6. How long we keep it
We keep your name and email address only for as long as you have access to the research library, and for a reasonable period afterward to meet our legal, security, and record-keeping obligations, after which we delete or de-identify it. When your access ends — for example, at the conclusion of an advisory engagement — we remove your access record.
7. Safeguards
We maintain reasonable administrative, technical, and physical safeguards appropriate to the limited and low-sensitivity nature of the information we hold. Sign-in uses a one-time link rather than a stored password. No method of transmission or storage is completely secure, and we cannot guarantee absolute security.
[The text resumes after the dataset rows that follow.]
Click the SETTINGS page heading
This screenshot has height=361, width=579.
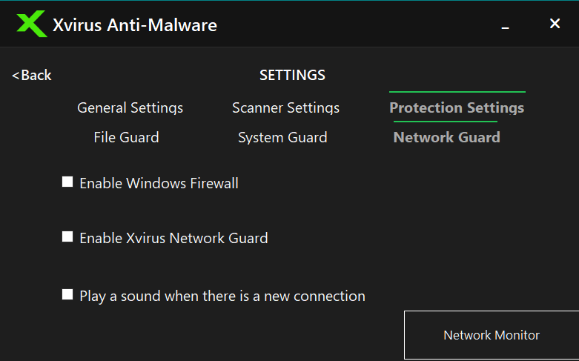click(x=292, y=75)
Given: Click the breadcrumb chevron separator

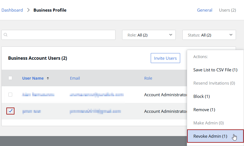Looking at the screenshot, I should point(28,10).
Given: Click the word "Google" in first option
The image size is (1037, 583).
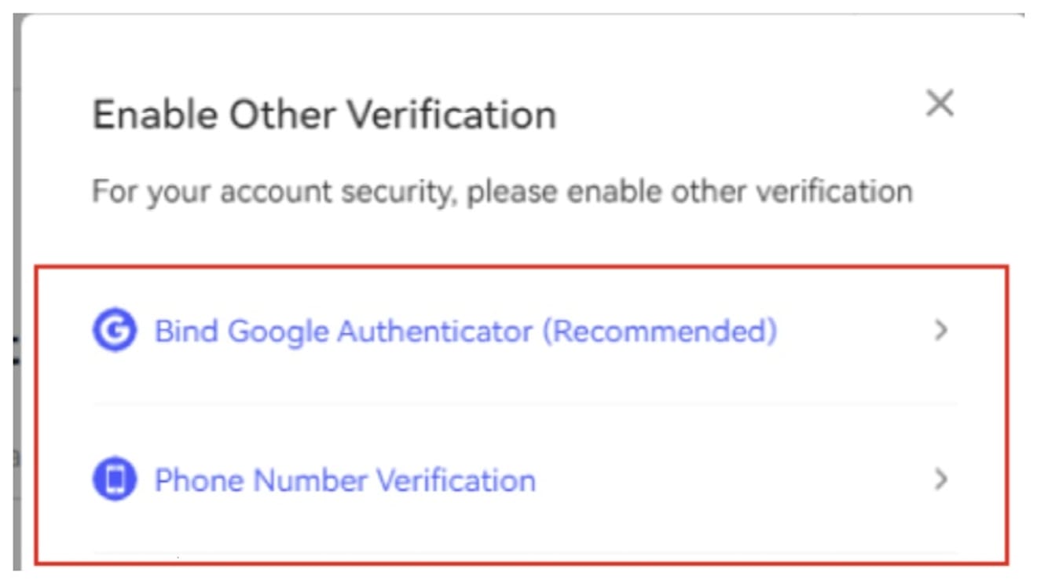Looking at the screenshot, I should point(278,331).
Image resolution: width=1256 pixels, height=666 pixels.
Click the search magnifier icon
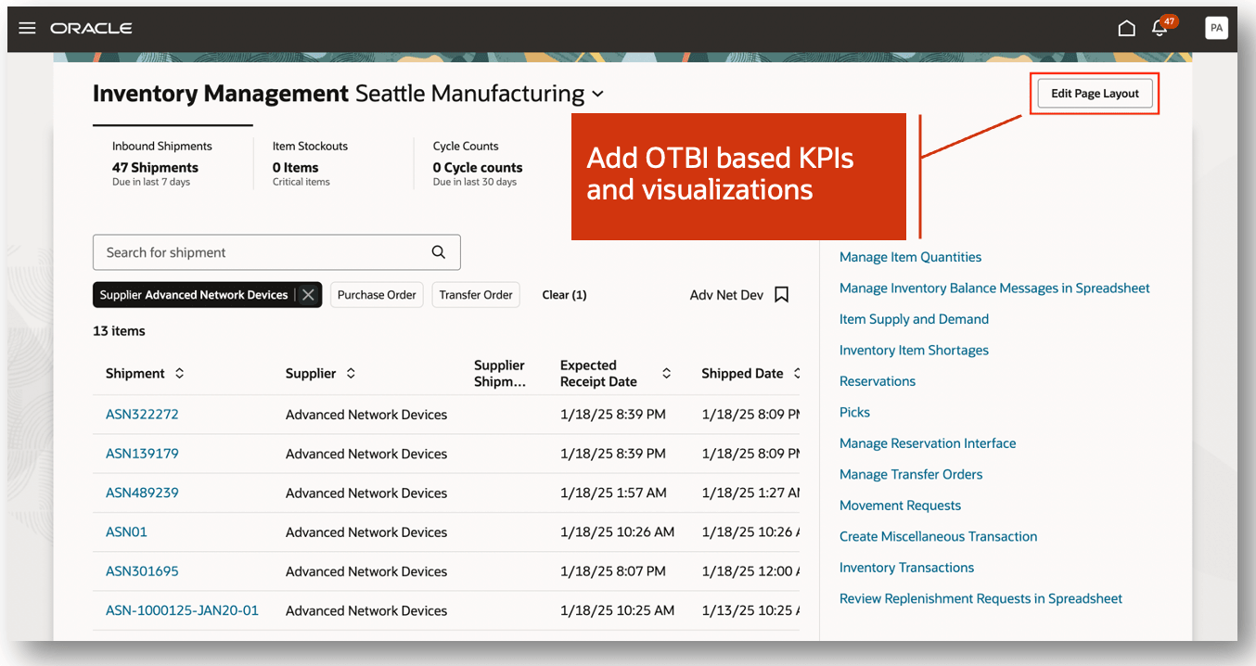[439, 252]
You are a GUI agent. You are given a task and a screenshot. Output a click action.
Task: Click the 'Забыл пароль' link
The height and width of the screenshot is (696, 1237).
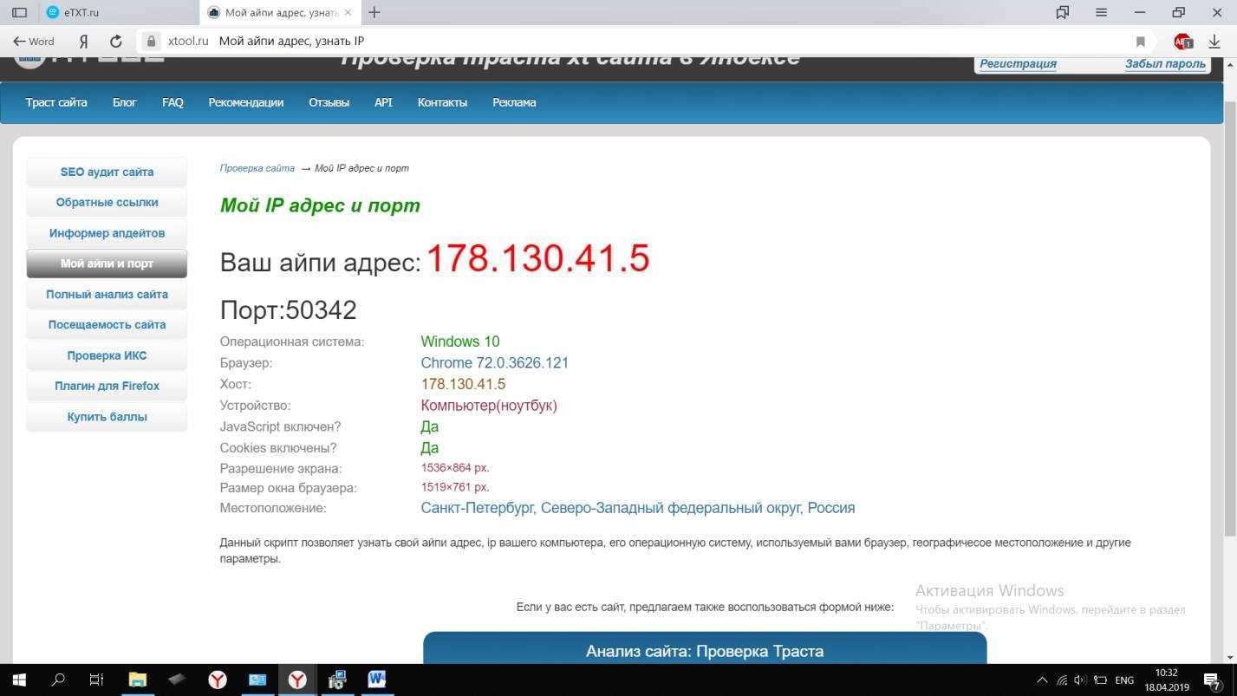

8. Your choices and rights
Subject to applicable law, you may ask us to access, correct, update, or delete the personal information we hold about you, or withdraw your consent to our use of it. Withdrawing consent or requesting deletion may end your ability to access the research library. We will respond to your request within a reasonable time. To make a request, contact us using the details in Section 10.
9. Canadian privacy law and governing law
We handle personal information in accordance with PIPEDA and other applicable Canadian privacy law. This Policy, and any matter relating to it, is governed by and construed in accordance with the laws of the Province of Ontario and the federal laws of Canada applicable therein, consistent with the Terms of Use.
10. How to contact us
Questions, concerns, or requests about this Policy or your personal information may be directed to Control Architecture Institute Inc. by email at info@controlarch.org.
11. Changes to this Policy
We may update this Policy from time to time by posting the revised Policy on the Website; the revised Policy takes effect when posted. Your continued use of the Website after the revised Policy is posted constitutes your acceptance of it.
The parties confirm that this Policy and all related documents are drawn up in English. Les parties confirment que la présente politique et tous les documents connexes sont rédigés en anglais.
This Privacy Policy is published by Control Architecture Institute Inc. and should be read together with the CAI Terms of Use.